Selain itu, media juga sudah mengkonfirmasikan hal yang sama kepada Roy Praja selaku PPK 2.5 di Satker PJN II Sumbar. Karena, bronjong juga berada di wilayah kerja PPK 2.5 itu dihari yang sama via telepon +62 812-9093-0xxx.
Baca berita terkait : Diduga Proyek "Siluman" Pembangunan Bronjong di Jalan Nasional Sangir, Gunakan Material Ilegal
Namun, hingga berita lanjutan ini ditayangkan, Ray Praja masih belum bisa memberikan penjelasannya menyangkut hal tersebut sebagai PPK 2.5 di Satker PJN II Sumbar.
Menanggapi hal itu, aktivis dan praktisi hukum Mahdiyal Hasan,SH. mengawali statementnya dengan mengatakan ada apa dengan PPK 2.5,mengapa bungkam..?.
Dia menduga pelaksanaan proyek bronjong yang berada dalam wilayah kerja PPK 2.5 itu banyak labrak aturan.
Tetapi mereka yang terlibat tidak inginkan hal tersebut menjadi perhatian publik.

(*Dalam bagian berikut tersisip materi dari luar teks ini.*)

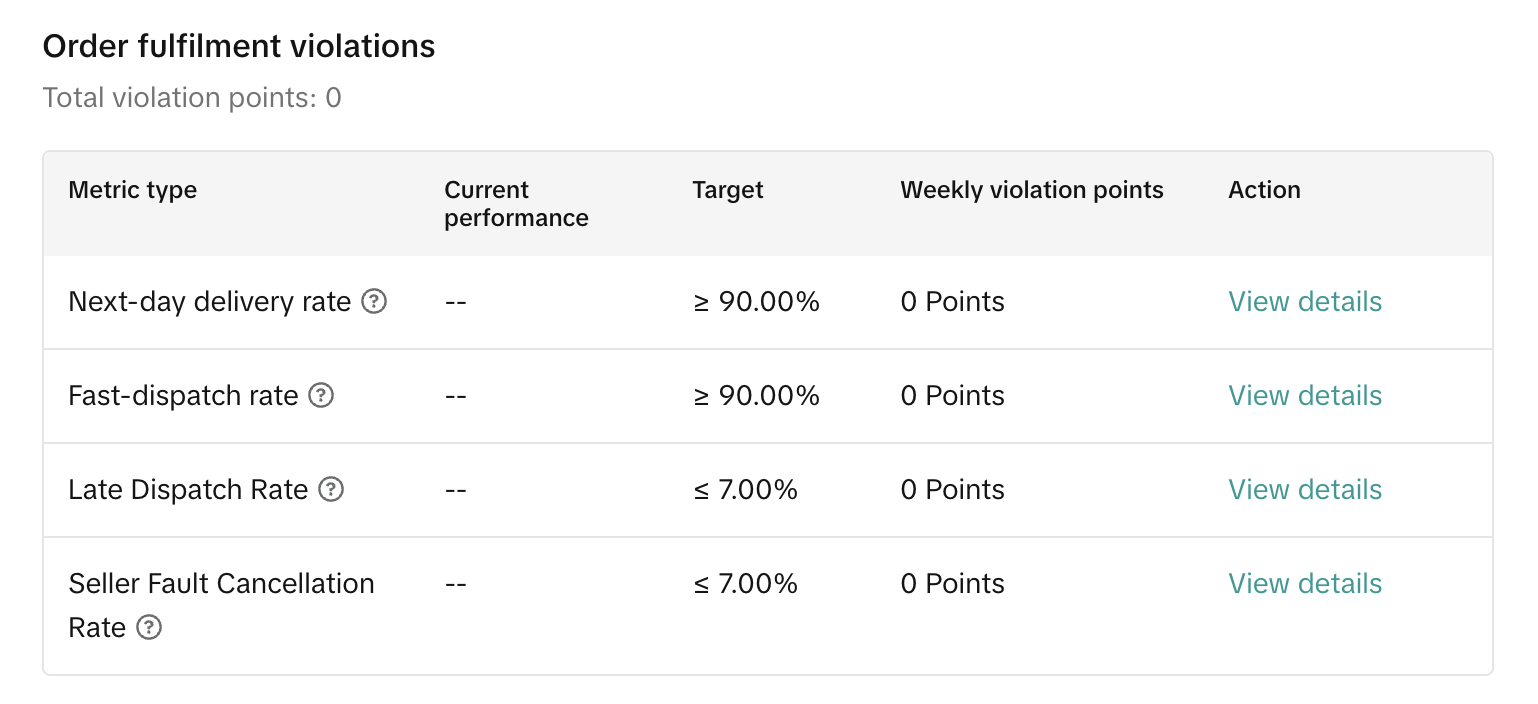Click the Seller Fault Cancellation Rate label
This screenshot has width=1538, height=704.
pos(221,584)

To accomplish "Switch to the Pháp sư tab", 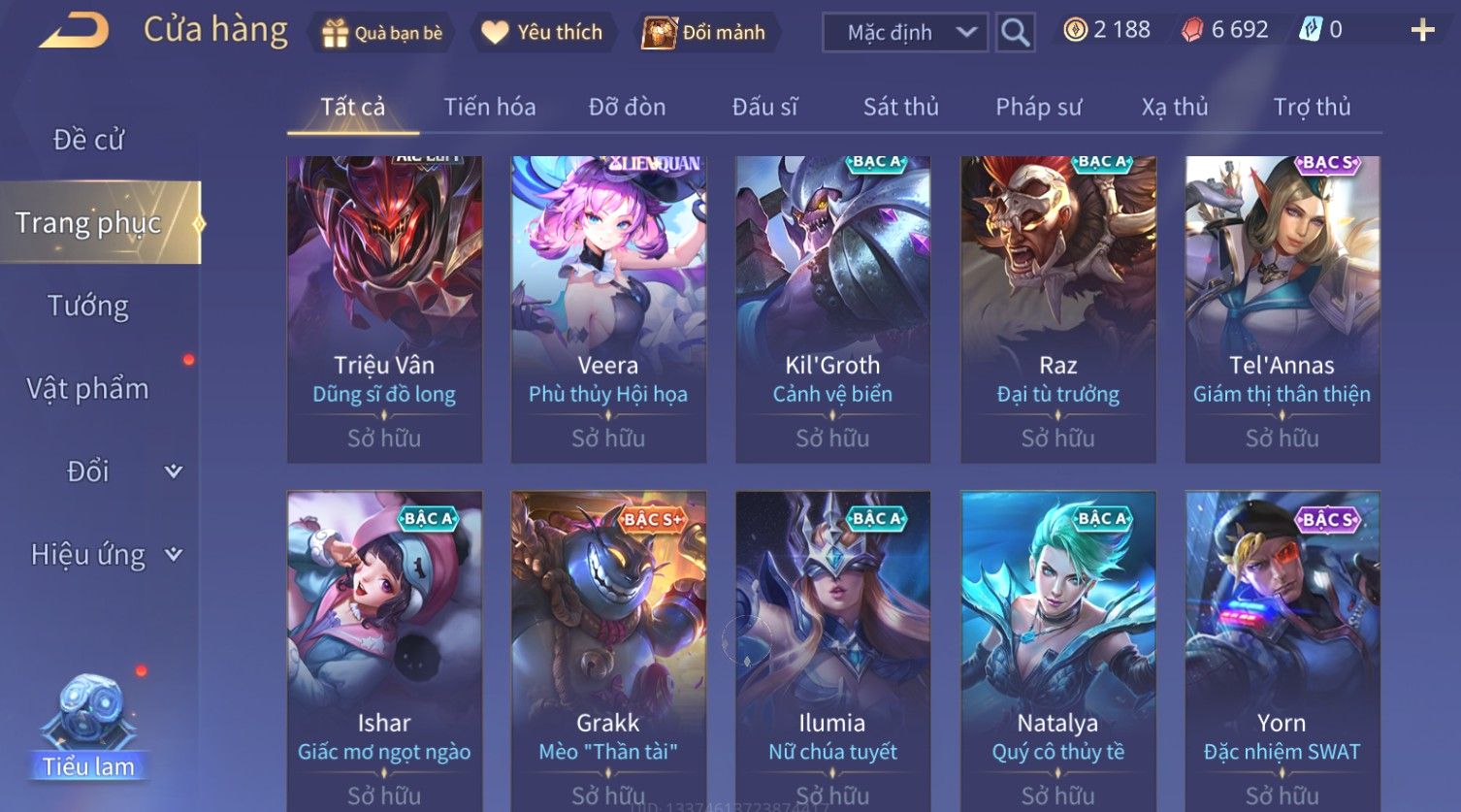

Jadi karena itu mereka lebih memilih diam saja, cecarnya.
Mahdiyal Hasan, SH. Aktivis Anti Korupsi dan Praktisi Hukum Sumatera Barat Tidak tertutup kemungkinan kalau bangunan bronjong tersebut merupakan kegiatan dari PPK 2.5, kata Mahdiyal.
Sebab, ada rambu-rambu peringatan ada yang terpasang disekitar lokasi pekerjaan, ulasnya.

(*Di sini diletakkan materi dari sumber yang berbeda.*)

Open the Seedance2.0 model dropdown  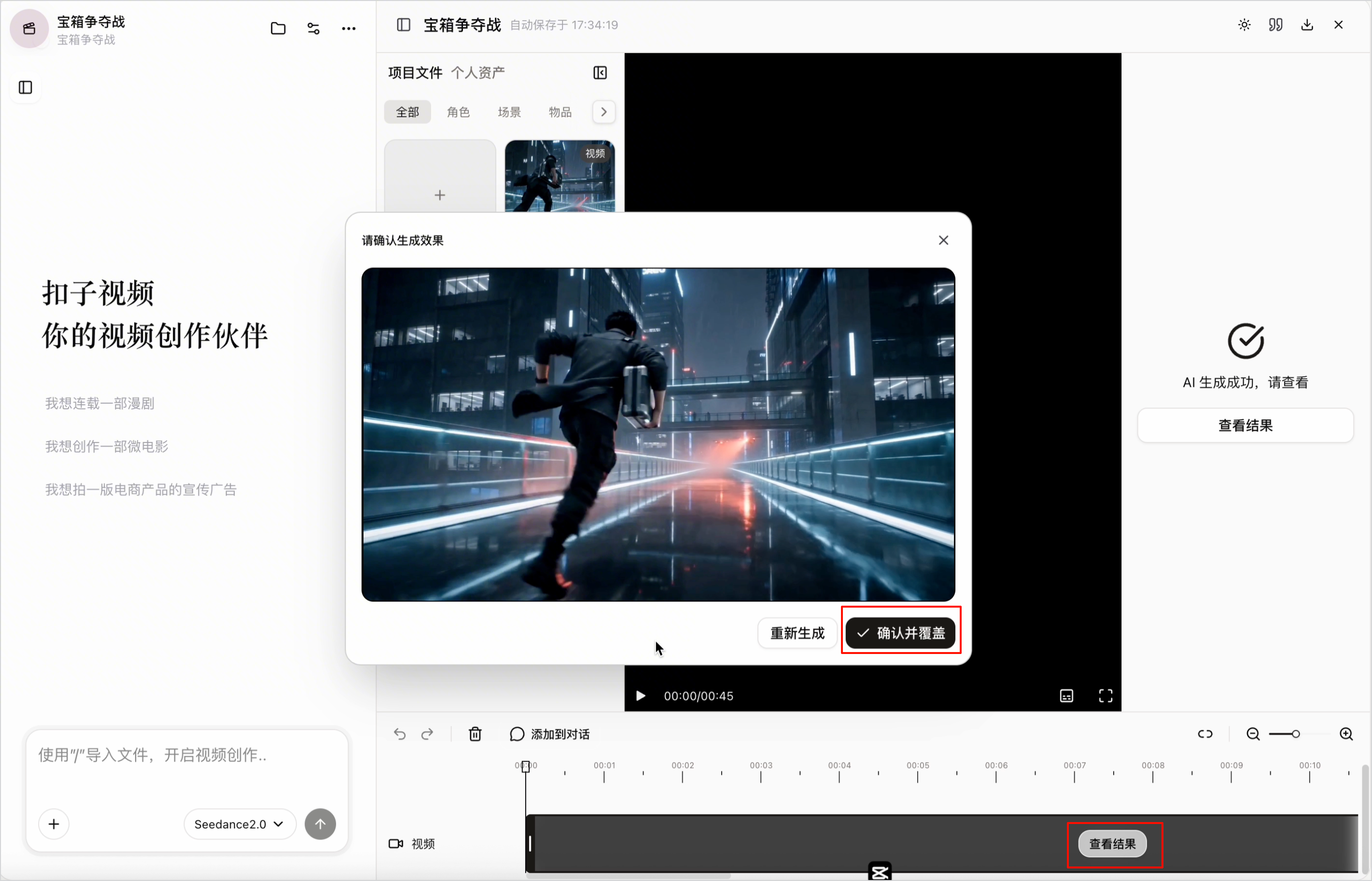(x=239, y=824)
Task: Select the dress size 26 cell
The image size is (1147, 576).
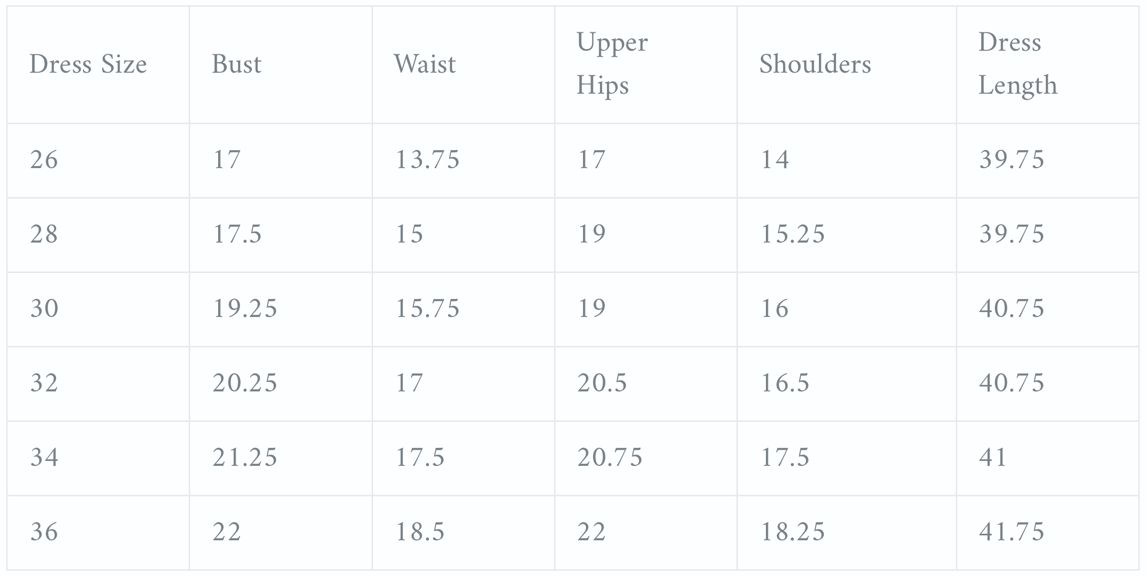Action: click(44, 160)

"Menggunakan material tidak memiliki izin merupakan perbuatan melawan hukum. Begitu juga sebaliknya, pihak yang menerima dan kemudian membayar material tersebut bisa disebut penadah," ujar Mahdiyal Hasan, pada Ahad(1/9/2024) di Padang.
Advokat muda dari kantor hukum Demitra Law Office itu mengatakan, perusahaan maupun perorangan yang membeli material tambang galian C ilegal dapat dipidana sesuai dengan ketentuan hukum yang berlaku.
Menurutnya, tidak hanya pelaku galian C tanpa izin yang bisa dipidana, tapi juga para penadah yang membeli hasil galian C tersebut. Karena apa, dia menjelaskan, galian C inikan ilegal, otomatis barang yang dihasilkan juga ilegal.
"Sesuai pasal 480 KUHP, barang yang dibeli atau disewa dari hasil kejahatan itu dapat dipidana. Nah, itulah kategori dari penadah, ancaman hukumannya bisa 4 tahun kurungan penjara," jelas Mahdiyal.
Kemudian sebagai pejabat publik, dia menilai Ray Praja selaku PPK 2.5 tidak kooperatif terhadap konfirmasi media.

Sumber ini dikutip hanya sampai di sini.